I'd probably agree that realism isn't the most practical system.  You have to think about shit.  You have to know shit.  It matters whether or not you have the facts correct.  You can be wrong.  Emotively, if we didn't know how we felt about something or had never thought of it before revulsion in the doing of it (or joy) is immediately instructive.  Subjectively, we do tend to know what we think about a thing, or can quickly arrive at a basic opinion.  Deontologically, we're good at lists and lists are succinct and practical.  Realism's real benefit is in accuracy.  Either accuracy in description of fact or accuracy of communication.  Realism says, for example, if what you mean when you say a thing is ad is a thing is yuck..then say yuck, because the thing being "bad" isn't really true.  Not as the reason for your opinion and not as the thing you're actually experiencing.  If you have an opinion on a thing, and it's not based in objective facts about that thing..then just communicate it directly as the opinion not based in fact that it is.  If, however, you think that there actually is something bad about assault, or actually is something good about helping people...that it's not just yummy to you or an opinion you cannot support with objective facts about assault and helping people...that's realism.

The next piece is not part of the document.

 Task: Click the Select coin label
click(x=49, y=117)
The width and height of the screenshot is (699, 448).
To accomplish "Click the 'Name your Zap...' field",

As far as evidence for moral truth as a phenomena, it's actually pretty strong.  From core principles of moral systems that are shared between individuals and cultures through time that allow us to recognize them -as- moral systems and even specific types of moral systems, to the neurology of moral consideration - where we see that we're genuinely trying to use the regions of our brain that deal in what we otherwise call fact (not exclusively! - there are neurological explanations for what realists might call emotivist, subjective, or relativistic moral failure), to the contents of the specific realist statements themselves.  If I wanted to explain why I think assault is bad I would inevitably talk about the physical and mental effects of assault on both parties, the historic consequences of permissive violence, though I may also just point at a victim and say "you look at that and figure it out yourself".  Think about it.  You probably wouldn't want to be quoted under a picture of some vicious domestic abuse saying "there's no evidence or fact that suggests doing this to a person is wrong".

I have no problem with morality based on reality. It's pretty obvious what happens if you have a society of rapey murder thieves. That's just an underlying reality and we can model it with some pretty simple math. We've got negative-sum games figured out. I just don't see the need to invoke 'moral truths' to explain these underlying physical principles. That smacks of mysticism that does nothing but obfuscate to me.